Angel wasn't amused. He raised his hulk from the chair and shoved Leah aside. Monica ran to her mother and hid behind her, no longer wise-cracking but whimpering softly, her lower lip puckered and vibrating. With one lunge of his wall-like body, Angel splintered the door leaving it jutting out into the hallway like a broken tree limb.

  In the empty bathroom, a screwdriver lay on the toilet tank. Teddy had removed the hardware on the window over the toilet and had climbed through the opening. Leah didn't know whether to be elated or even more frightened. A creeping paralysis in her brain resolved any doubt. For Monica's sake, she fought to remain conscious.

  * * *

  "Angel!"

  Leah recognized Jay's clear voice calling from outside the cabin. She forced her feet not to run for the door.

  "Angel!" he called again.

  "So, he's come. Good. The curtain rises on the third and final act." Angel waved his pistol at Leah and Monica, motioning them ahead of him to the front window.
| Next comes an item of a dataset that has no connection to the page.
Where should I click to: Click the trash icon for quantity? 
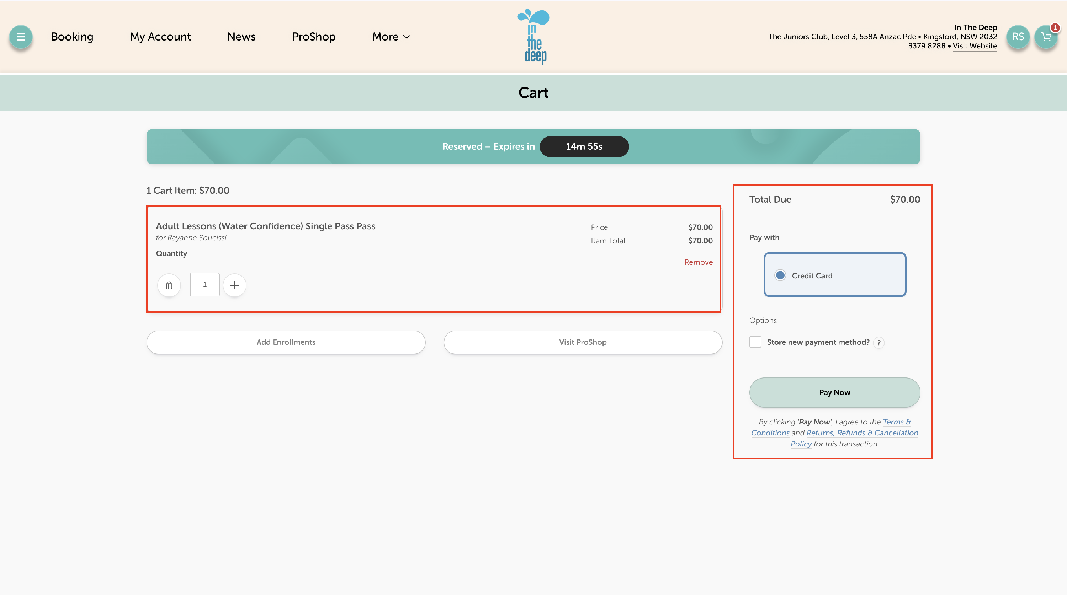click(169, 285)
Using them as a shield, he parted the drapes with the weapon and peered out, keeping his body well behind the cedar-paneled wall.
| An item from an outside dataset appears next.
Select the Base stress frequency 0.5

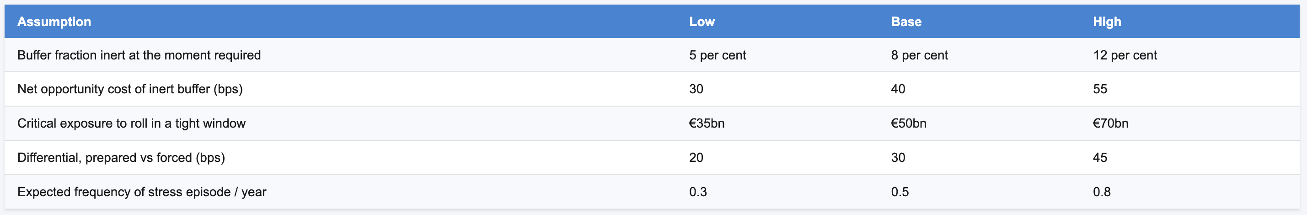(x=900, y=192)
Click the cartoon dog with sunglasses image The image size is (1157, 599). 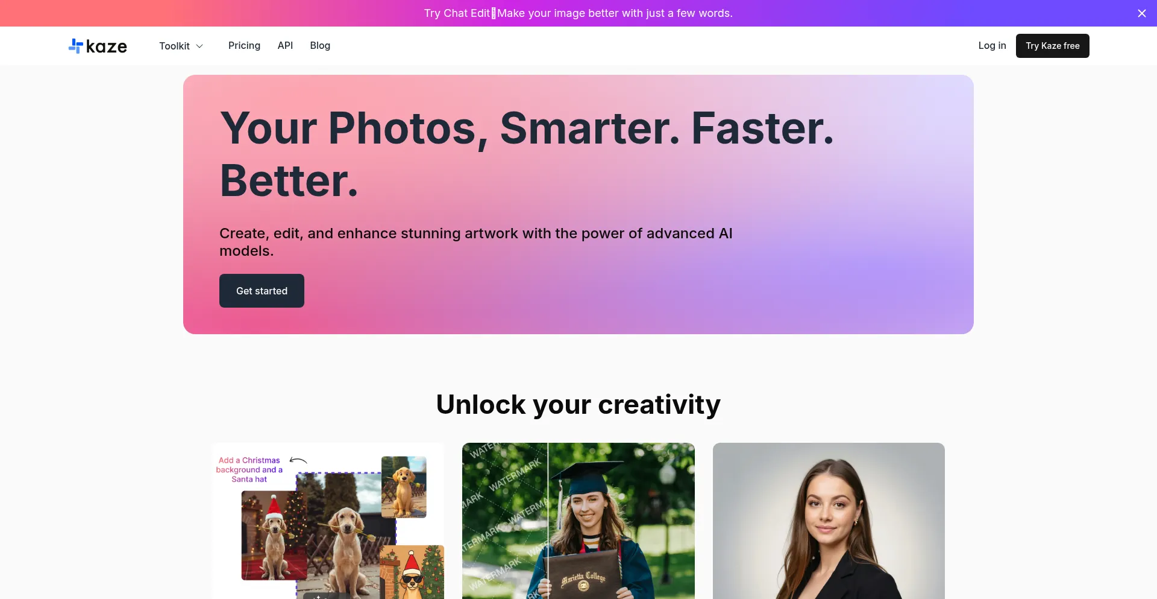(x=412, y=572)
  Jay crouched behind a snow bank about fifteen feet in from the road. Teddy was near him, well protected by a fallen, snow-covered log. Seeing the gun in Jay's hand surprised Leah--and raised her hopes.

  Angel shattered the nearest pane of glass with his gun barrel. He chipped away jagged fragments, giving himself a hole to shoot or converse through, whichever the situation demanded. "If you want to see your woman alive again, Father, drop your gun and come out into the open."

  "You made a deal with me last night. Now, I have one for you," Jay yelled back.

  "You didn't keep your commitment. That's becoming a habit with you, isn't it, priest? What is this 'deal' of yours?"

  "Simple. My life for theirs."

  "No!" Leah screamed, struggling to escape her captor's grasp.

  Angel clapped his free hand over her mouth. "Tell me more."

  "I'll come into the open and drop my gun. Let me come inside. I'll do anything you want. Kill me. Take me back to Santo Sangre. Anything. But, let the Bartons go."

  Leah attempted to protest but couldn't free her mouth to object to Jay's ill-conceived plan.

  "Come out, then, traitor," Angel ordered.